= The South African Wine Initiative =

Organisation

The South African Wine Initiative is an organisation that seeks to create global awareness of the exploitation of workers and environmental abuses as they allegedly relate to the South African wine industry and its practices.

==Strike-breaking with mechanical harvesters==

Until the late 1990s, all grapes in South African vineyards were harvested by workers by hand. Workers received low wages, as little as 95 Rands a week, and were housed in dangerous and unsanitary conditions. Workers organised strikes in order to negotiate better pay and housing conditions. Mechanical harvesters were originally brought in as a
strike-breaking ploy, however vineyard owners quickly saw their economic benefits for the profitability of their businesses. Each machine replaced 200 workers and could be operated by only one driver. As a result of the introduction of these machine during the last year of Apartheid (1994) thousands of South African workers were left unemployed and homeless.
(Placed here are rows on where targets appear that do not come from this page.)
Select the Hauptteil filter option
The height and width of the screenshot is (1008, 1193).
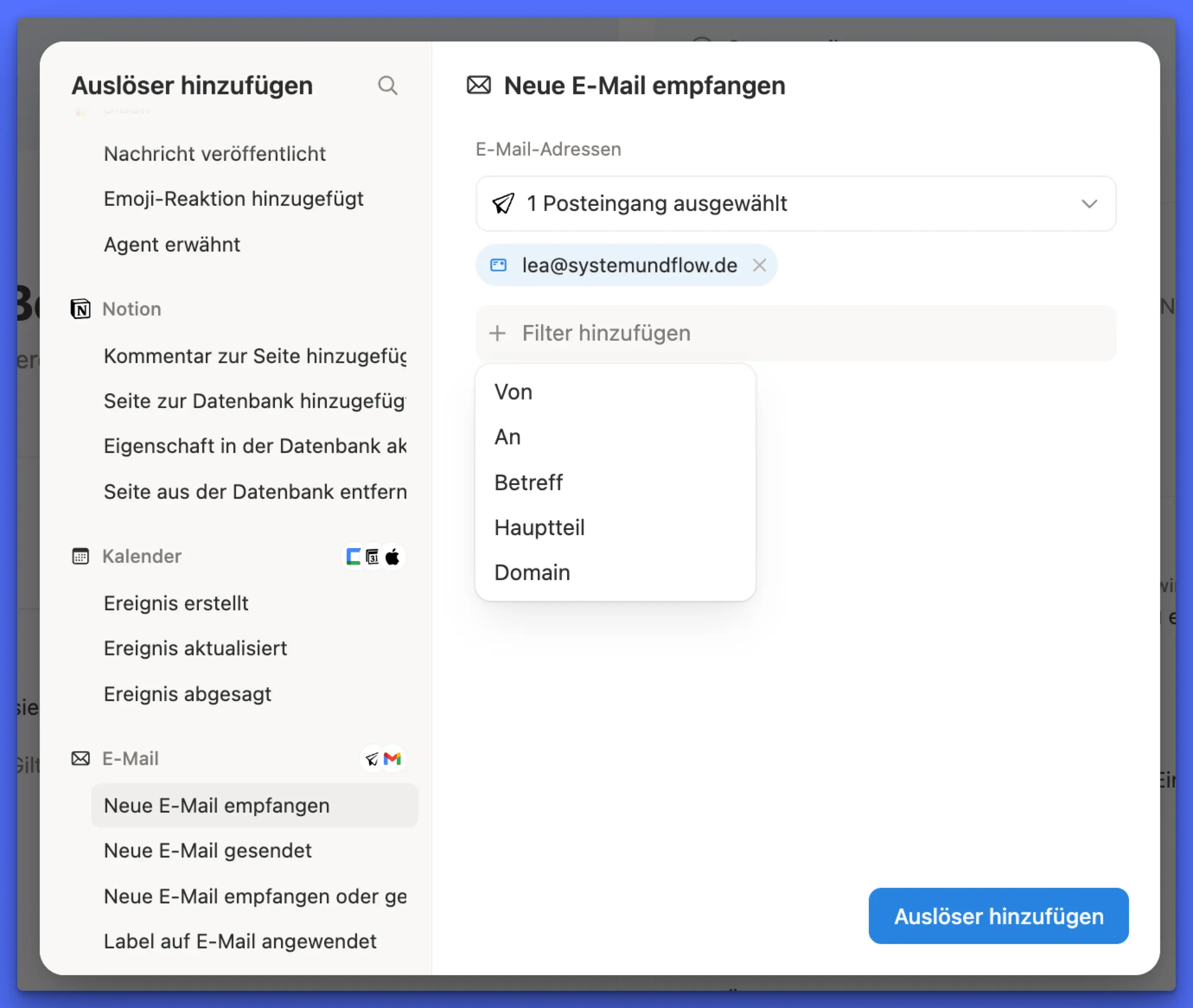(539, 527)
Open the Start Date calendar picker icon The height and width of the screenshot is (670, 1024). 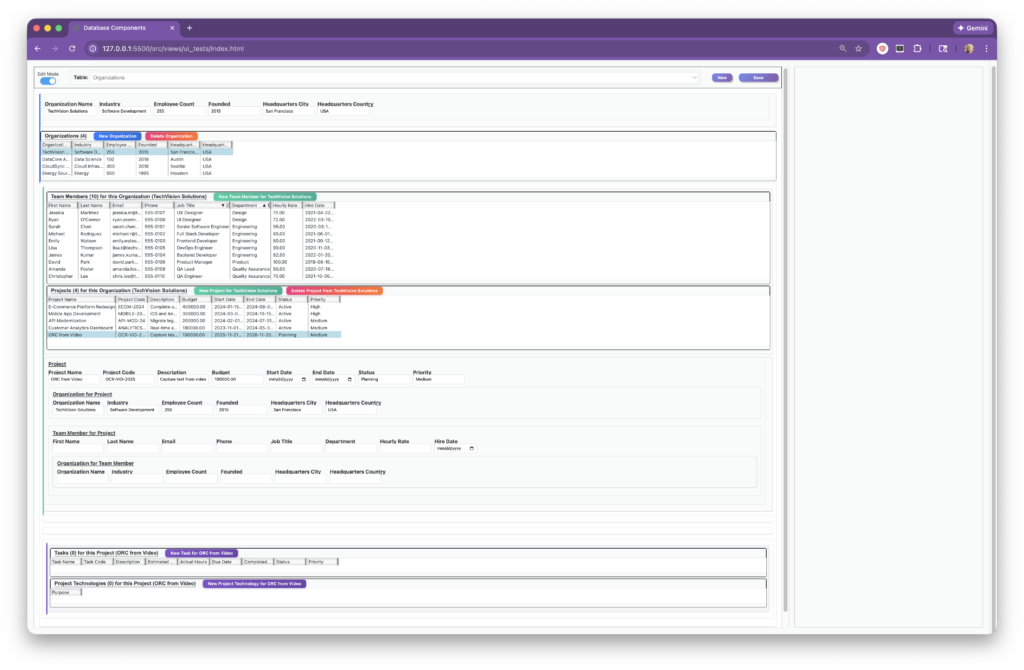(303, 380)
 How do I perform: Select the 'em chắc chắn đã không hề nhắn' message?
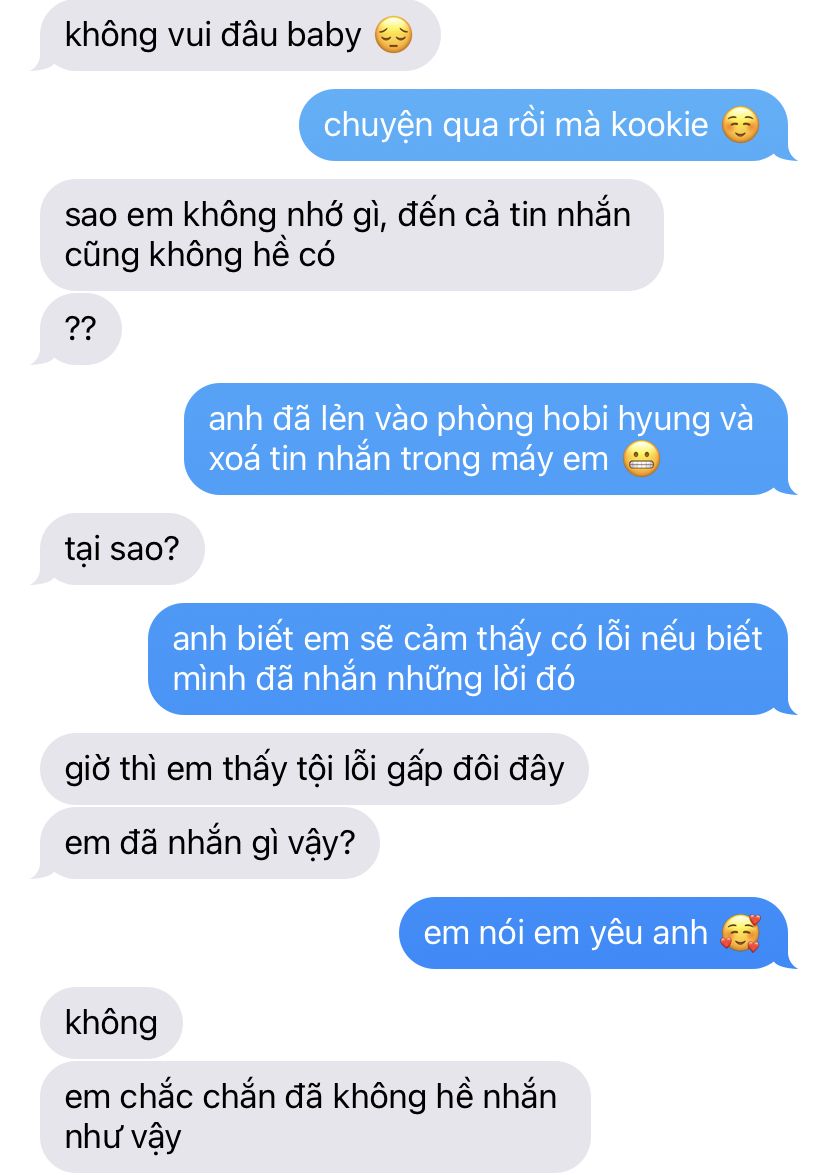pos(315,1117)
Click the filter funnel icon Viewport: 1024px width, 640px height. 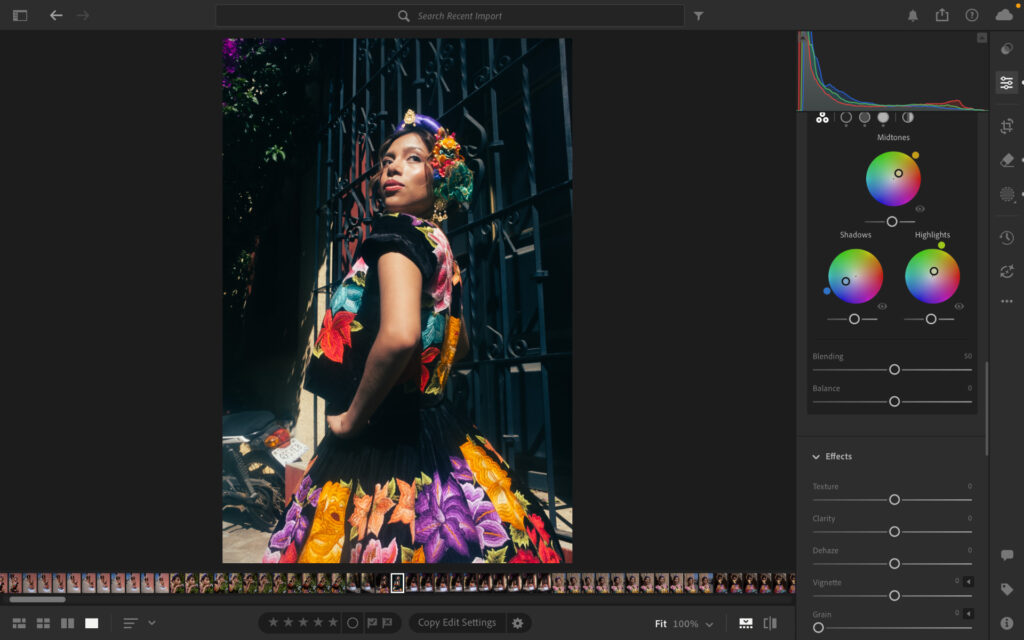pyautogui.click(x=699, y=16)
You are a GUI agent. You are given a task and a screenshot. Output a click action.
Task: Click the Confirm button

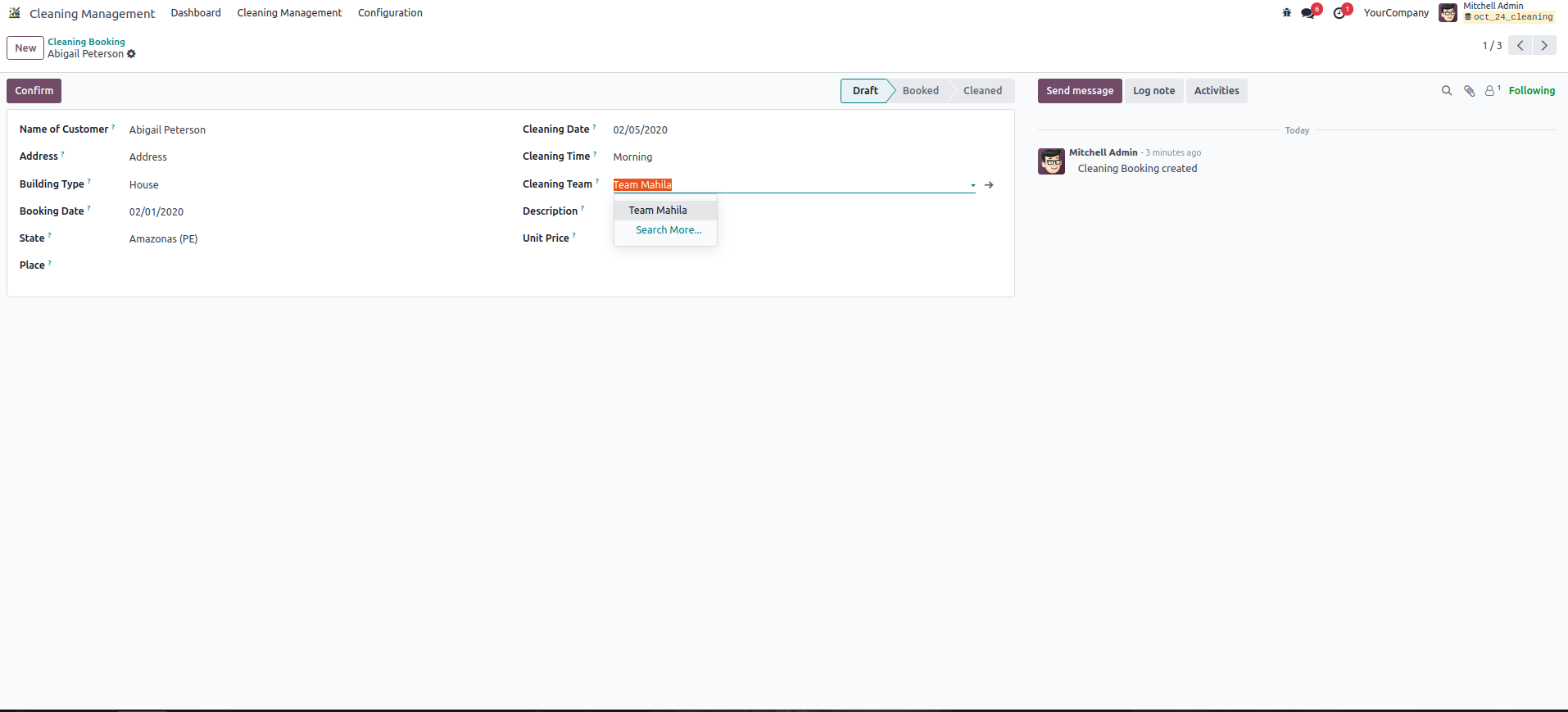point(34,91)
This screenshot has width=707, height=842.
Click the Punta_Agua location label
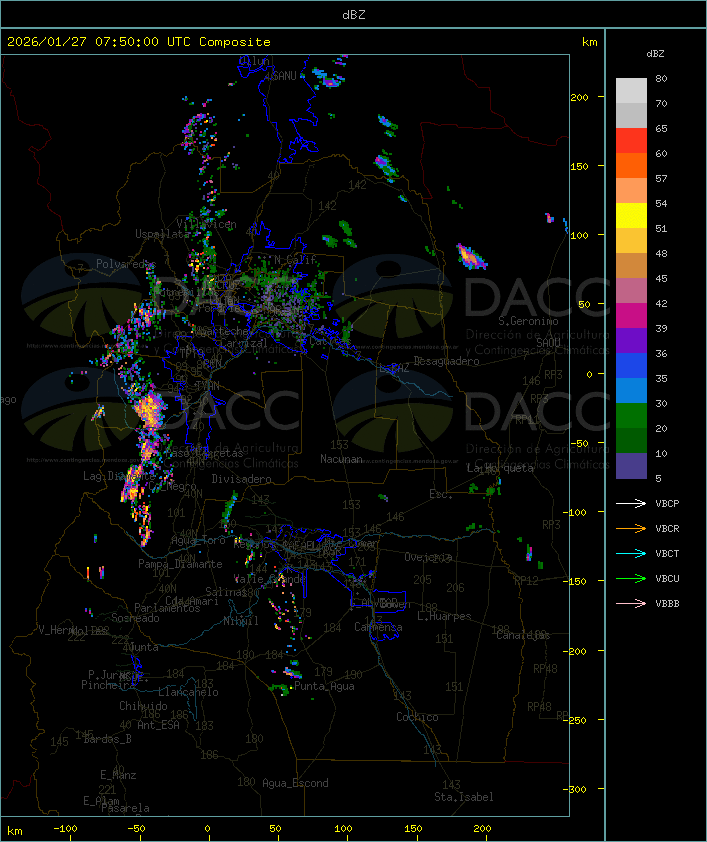tap(325, 687)
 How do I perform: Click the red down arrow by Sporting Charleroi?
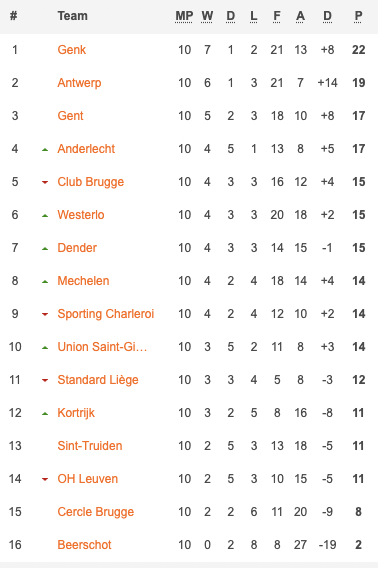(45, 314)
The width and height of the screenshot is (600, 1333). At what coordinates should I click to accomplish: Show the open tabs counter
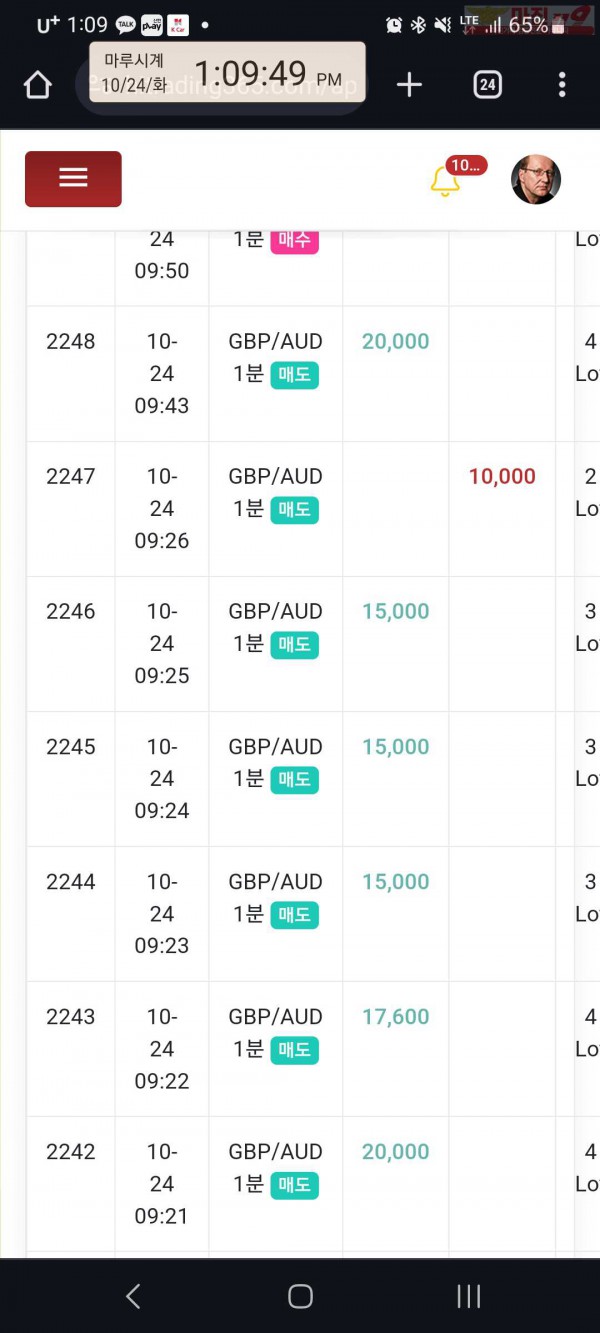click(487, 85)
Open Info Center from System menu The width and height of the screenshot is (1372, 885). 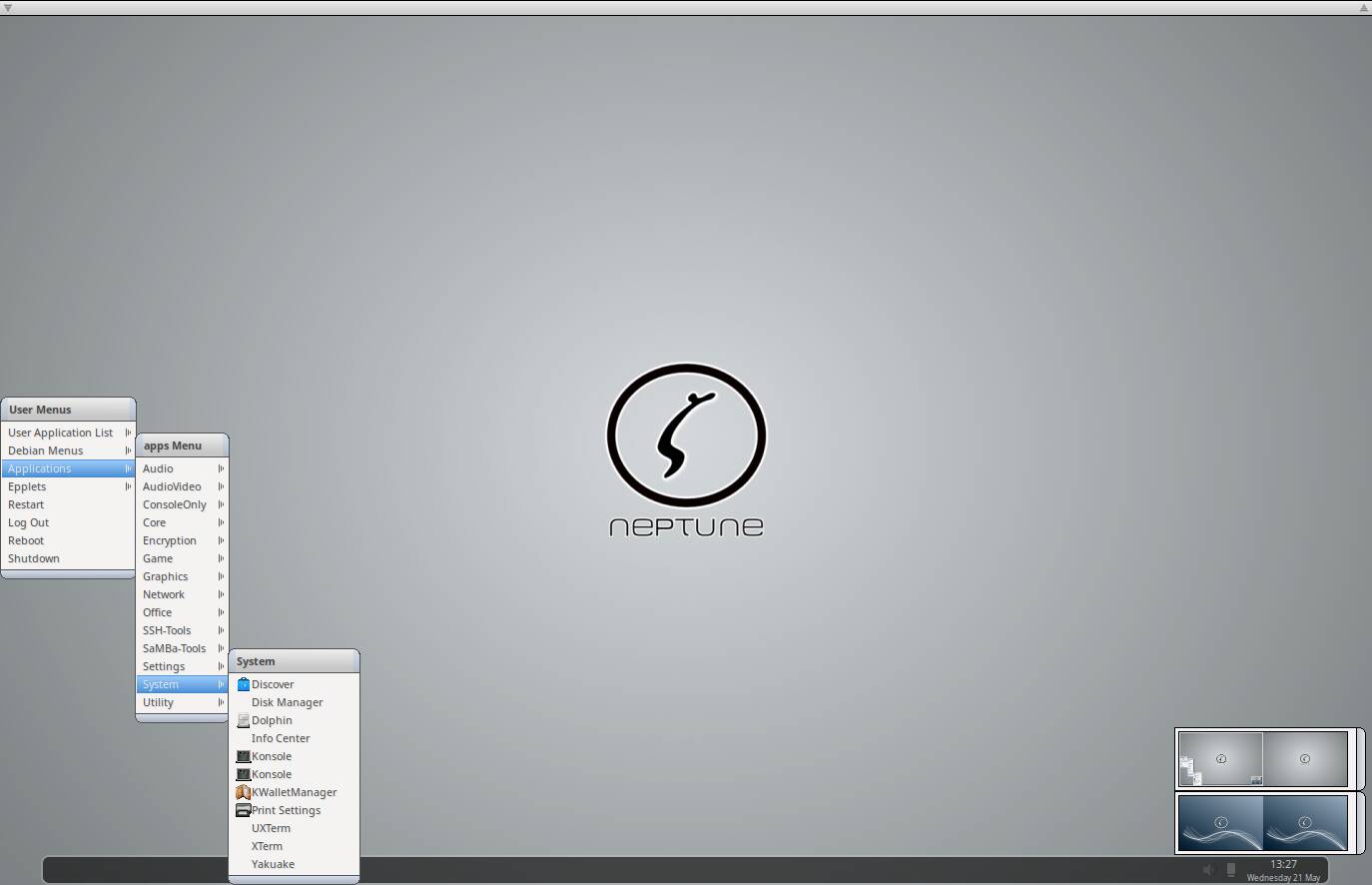click(x=281, y=738)
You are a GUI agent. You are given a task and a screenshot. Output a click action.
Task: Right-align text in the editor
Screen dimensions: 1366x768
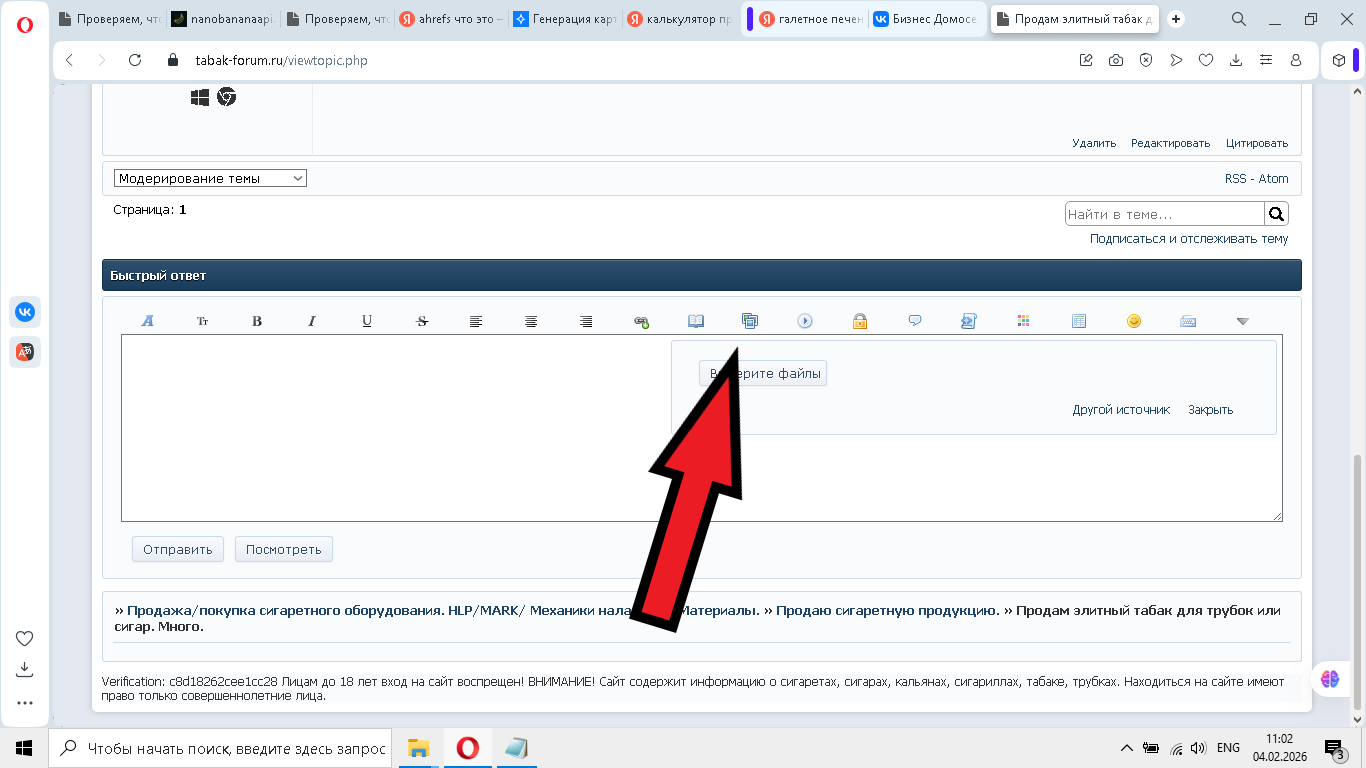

==Legacy of the dop system==

The South African wine industry was also responsible for the "dop system", which involved replacing partial monetary wages for work with payments of wine. This practice has been illegal since 1961, but was practised until the end of Apartheid. According to an August 2011 Human Rights Watch Report, civil society actors assert that "dop" payments continue to a limited extent, but they are having difficulties to document it, as farmworkers are reluctant to discuss it, fearing to lose the "dop" payments. The report documents two farms in the Western Cape that provide farmworkers with wine as partial compensation, and farms giving their workers free wine. The existence of the "dop system" over a long period has caused the Western Cape's grape-pickers to suffer the highest rate of Fetal alcohol syndrome (FAS) in the world. According to research, some 25,000 FAS children are born in South Africa every year. The wine industry does not currently carry any responsibility in terms of addressing these issues.

==Animal parts in wine==

Mechanical harvesters are machines that straddle grape vines and through a combination of vibration and suction harvest grapes off the vine. As a consequence of this action, an indeterminate number of insects, reptiles, small mammals and bird's eggs are processed with the grapes as they are turned into wine. Manual labourers claim that since there is no human perception and decision-making in the mechanical reaping process, these creatures end up in a "destalking screw" where their blood and debris contaminates the wine.

==Cape Dwarf Chameleon==

Of particular concern is the decimation of the Cape Dwarf Chameleon population, a Convention on International Trade in Endangered Species (CITES)-protected species. South African law (ordinance 19 of 1974, 44.1C) states that it is illegal to produce a product with a part of a protected species without the necessary permit. To date the Department of Cape Nature Conservation has issued no such permit to the South African Wine Industry. Thus, advocates for environmental rights claim the use of mechanical harvesters is illegal if their use endangers the chameleon.